A lack of openness, transparency and candour, shown by the NHS and government, such that the truth has been hidden for decades.

• Deliberate destruction of some documents and the loss of others.
• Failing to provide psychological support and counselling to people who had been infected and their families.
• Difficulties and delays in accessing appropriate specialist treatment and monitoring for Hepatitis C.
• Failures of palliative care for those dying in consequence of infection with HIV or hepatitis.
• Refusal to provide compensation (on the ground there had been no fault).
• Long delays in agreeing to provide even ex gratia financial support.
• Establishing ex gratia payment schemes which were underfunded and did not function in the best interests of those infected and affected.
• Failing to reform those ex gratia schemes promptly and failing to ensure that the national schemes which replaced them offered parity of support across the UK.
• Responding to calls for a public inquiry by producing flawed, incomplete and unfair internal reports.
• Failing, until 2017, to decide to establish a public inquiry.
• Failing as yet to respond to many of the recommendations of Sir Robert Francis KC, and those of this Inquiry in its second interim report.

It will be astonishing to anyone who reads this Report that these events could have happened in the UK. It may also be surprising that the questions why so many deaths and infections occurred have not had answers before now. Those answers cannot be as complete as they might have been thirty years ago, and I acknowledge that despite the vast number of pages of documents which the Inquiry has examined, some questions must remain unanswered. Any errors, any omissions, any shortcomings are mine alone.

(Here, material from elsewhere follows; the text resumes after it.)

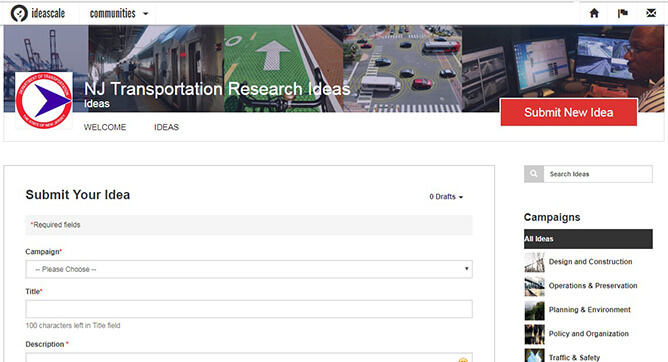Open the Traffic & Safety campaign link
The width and height of the screenshot is (668, 362).
[574, 357]
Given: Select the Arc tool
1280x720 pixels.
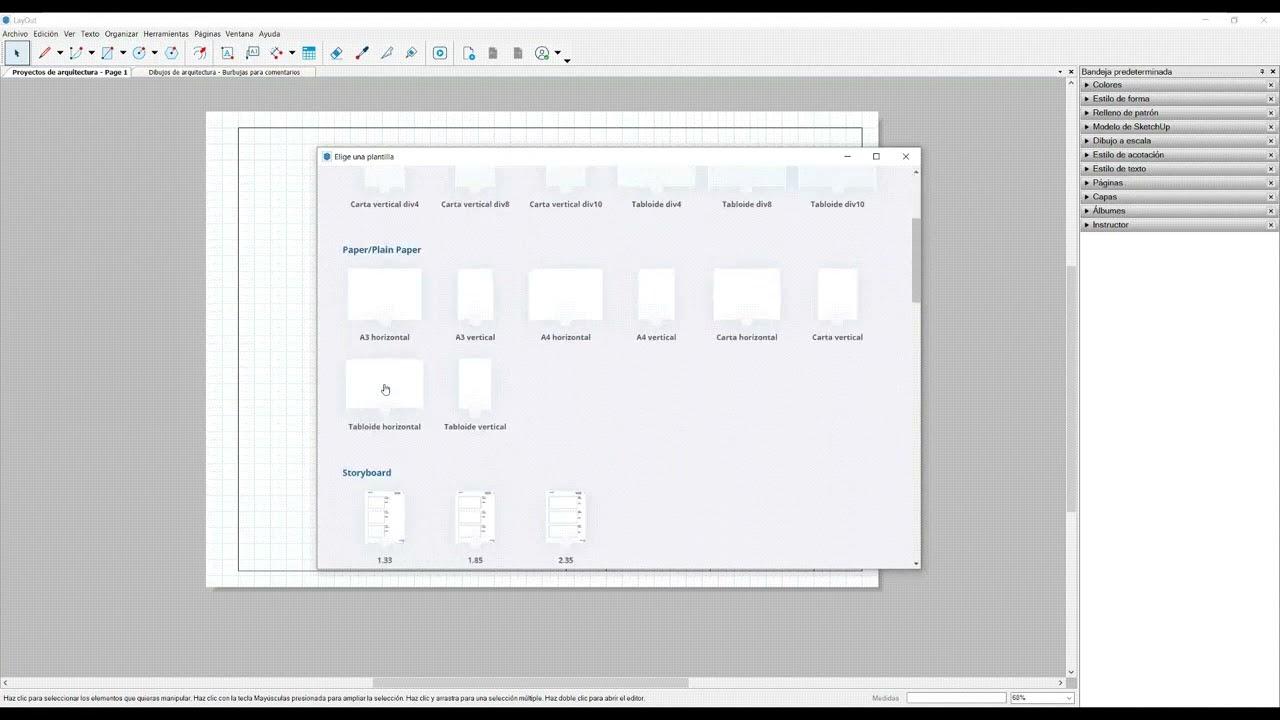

I have no doubt however that, despite the difficulties of time and scale, the conclusion that wrongs were done on individual, collective and systemic levels is fully justified by the pages that follow; that a level of suffering which it is difficult to comprehend, still less understand, has been caused to so many, and that this harm has, for those who survived long enough to face it and for those who, infected and affected, are now able to read this, been compounded by the reaction of the government, NHS bodies, other public bodies, the medical professions and others as described in the Report.”